**SOURCE MATERIAL**.
══════════════════════════════
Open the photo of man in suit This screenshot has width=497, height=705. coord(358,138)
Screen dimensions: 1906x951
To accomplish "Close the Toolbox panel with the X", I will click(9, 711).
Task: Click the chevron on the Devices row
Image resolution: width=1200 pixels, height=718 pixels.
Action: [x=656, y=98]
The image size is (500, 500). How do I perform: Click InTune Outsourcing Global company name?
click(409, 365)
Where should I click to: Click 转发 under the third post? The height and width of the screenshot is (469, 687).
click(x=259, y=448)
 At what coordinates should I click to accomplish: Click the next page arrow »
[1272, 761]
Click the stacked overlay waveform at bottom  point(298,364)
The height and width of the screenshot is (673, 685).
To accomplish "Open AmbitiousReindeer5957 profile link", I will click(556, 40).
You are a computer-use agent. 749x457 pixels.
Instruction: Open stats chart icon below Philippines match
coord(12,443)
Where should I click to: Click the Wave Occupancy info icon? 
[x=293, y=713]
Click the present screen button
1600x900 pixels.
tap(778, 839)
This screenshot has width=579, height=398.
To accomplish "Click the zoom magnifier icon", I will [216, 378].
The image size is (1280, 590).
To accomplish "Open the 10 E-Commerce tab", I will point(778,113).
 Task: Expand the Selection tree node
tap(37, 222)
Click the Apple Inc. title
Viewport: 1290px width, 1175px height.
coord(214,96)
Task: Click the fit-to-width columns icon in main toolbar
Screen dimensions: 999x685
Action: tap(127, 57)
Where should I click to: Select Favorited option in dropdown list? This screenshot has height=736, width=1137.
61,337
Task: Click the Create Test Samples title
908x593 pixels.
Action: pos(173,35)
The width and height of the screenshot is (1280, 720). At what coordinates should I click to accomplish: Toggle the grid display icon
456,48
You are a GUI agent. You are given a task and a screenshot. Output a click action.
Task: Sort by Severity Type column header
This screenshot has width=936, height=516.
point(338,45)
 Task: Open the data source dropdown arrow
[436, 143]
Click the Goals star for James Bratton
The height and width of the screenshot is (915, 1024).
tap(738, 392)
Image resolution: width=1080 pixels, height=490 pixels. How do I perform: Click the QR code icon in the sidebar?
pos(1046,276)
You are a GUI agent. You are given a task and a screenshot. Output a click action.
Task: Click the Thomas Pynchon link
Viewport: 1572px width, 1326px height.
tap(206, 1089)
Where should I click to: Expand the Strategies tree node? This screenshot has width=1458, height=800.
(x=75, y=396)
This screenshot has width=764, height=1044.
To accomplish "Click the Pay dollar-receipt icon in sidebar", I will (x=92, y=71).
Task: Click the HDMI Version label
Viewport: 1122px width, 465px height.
══════════════════════════════
**TASK REQUIREMENTS**. Once you have read the records, output each one exactly as written.

**PROBLEM SOLUTION**.
Open the photo of man in suit This screenshot has width=497, height=705. coord(358,138)
Screen dimensions: 1906x951
To accomplish "Close the Toolbox panel with the X", I will click(9, 711).
Task: Click the chevron on the Devices row
Image resolution: width=1200 pixels, height=718 pixels.
Action: [x=656, y=98]
The image size is (500, 500). How do I perform: Click InTune Outsourcing Global company name?
click(409, 365)
Where should I click to: Click 转发 under the third post? The height and width of the screenshot is (469, 687).
click(x=259, y=448)
 At what coordinates should I click to accomplish: Click the next page arrow »
[1272, 761]
Click the stacked overlay waveform at bottom  point(298,364)
The height and width of the screenshot is (673, 685).
To accomplish "Open AmbitiousReindeer5957 profile link", I will click(556, 40).
You are a computer-use agent. 749x457 pixels.
Instruction: Open stats chart icon below Philippines match
coord(12,443)
Where should I click to: Click the Wave Occupancy info icon? 
[x=293, y=713]
Click the present screen button
1600x900 pixels.
tap(778, 839)
This screenshot has width=579, height=398.
To accomplish "Click the zoom magnifier icon", I will [216, 378].
The image size is (1280, 590).
To accomplish "Open the 10 E-Commerce tab", I will point(778,113).
 Task: Expand the Selection tree node
tap(37, 222)
Click the Apple Inc. title
Viewport: 1290px width, 1175px height.
coord(214,96)
Task: Click the fit-to-width columns icon in main toolbar
Screen dimensions: 999x685
Action: tap(127, 57)
Where should I click to: Select Favorited option in dropdown list? This screenshot has height=736, width=1137.
61,337
Task: Click the Create Test Samples title
908x593 pixels.
Action: pos(173,35)
The width and height of the screenshot is (1280, 720). At what coordinates should I click to accomplish: Toggle the grid display icon
456,48
You are a GUI agent. You are given a task and a screenshot. Output a click action.
Task: Sort by Severity Type column header
This screenshot has width=936, height=516.
point(338,45)
 Task: Open the data source dropdown arrow
[436, 143]
Click the Goals star for James Bratton
The height and width of the screenshot is (915, 1024).
tap(738, 392)
Image resolution: width=1080 pixels, height=490 pixels. How do I perform: Click the QR code icon in the sidebar?
pos(1046,276)
You are a GUI agent. You are given a task and a screenshot. Output a click action.
Task: Click the Thomas Pynchon link
Viewport: 1572px width, 1326px height.
tap(206, 1089)
Where should I click to: Expand the Strategies tree node? This screenshot has width=1458, height=800.
(x=75, y=396)
This screenshot has width=764, height=1044.
To accomplish "Click the Pay dollar-receipt icon in sidebar", I will (x=92, y=71).
Task: Click the HDMI Version label
Viewport: 1122px width, 465px height.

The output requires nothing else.